I have never been away from home on my bday. But since the opportunity came up to be on The Wendy Williams Show, and it worked fine with Mark’ s schedule, I figured, what fun! The other thing I’m missing by being here is my Aunt Marcella’s funeral. She is my mom’s older sister and only sibling. She passed last Saturday. Heart attack, stroke, and went fast. She was my last aunt and the one I was closest to. She lived close to where I went to college so sometimes when I was homesick I would go and stay the weekend at her house. Her voice and intonation were so like my mom I felt comforted in her presence. She was devoutly catholic and had 7 kids in 8 years. I wish she had seen the world more, but in her whole life she never got on an airplane. I had hoped her service would be this past weekend, but it was Monday, my bday, the day I was going to nyc. My cousin mary said, “She would want you to go to new york.” I know this is true.
So, while it’s always hard to leave my babies I did enjoy watching movies on the cramped flight. The Blind Side, good, American film.
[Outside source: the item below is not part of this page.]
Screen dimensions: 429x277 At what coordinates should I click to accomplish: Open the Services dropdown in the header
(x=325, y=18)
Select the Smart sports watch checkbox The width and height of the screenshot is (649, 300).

No shading or nuance to the characters, but engrossing. And Men Who Stare at Goats with George Clooney and Jeff Bridges. Why didn’t I know about this one? So funny.
After trying three different rooms at the W Time Square (first two were noisy) I walked 27 blocks to meet my friend for dinner. My friend Christine was one of my producer’s on Perfect Partner, a show I hosted on Discovery 2002 – 2003. Another producer from the same show and a dear friend Brian showed up for a few minutes as well. You know friends who you don’t see for a year, and it’s like no time has passed? They are those type of friends. We had a lot at Cookshop in Chelsea. All good, but not as good as my husband’s restaurants!
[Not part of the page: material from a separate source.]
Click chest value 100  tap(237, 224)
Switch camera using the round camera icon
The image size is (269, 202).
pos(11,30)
We settled a few life issues and got a little buzzed. Christine treated me, which was far too generous. Then we walked in the rain to the subway. When she had to transfer trains at time square and I had a few blocks to walk to my hotel I felt a little sad for the first time. It was my birthday, and I wasn’t with my kids or husband. It is also the first birthday I can think of where my dad hasn’t called me, but he doesn’t know how to use a phone anymore. He probably doesn’t know what day it is. This makes me very sad.
As I walked up the street, glad I had worn my long parka with a hood, the rain blanketed all. I walked briskly, but not in a panic. I didn’t need an umbrella. It felt good. I am walking in Manhattan in the rain. I am alive. I am feeling things. I am lucky.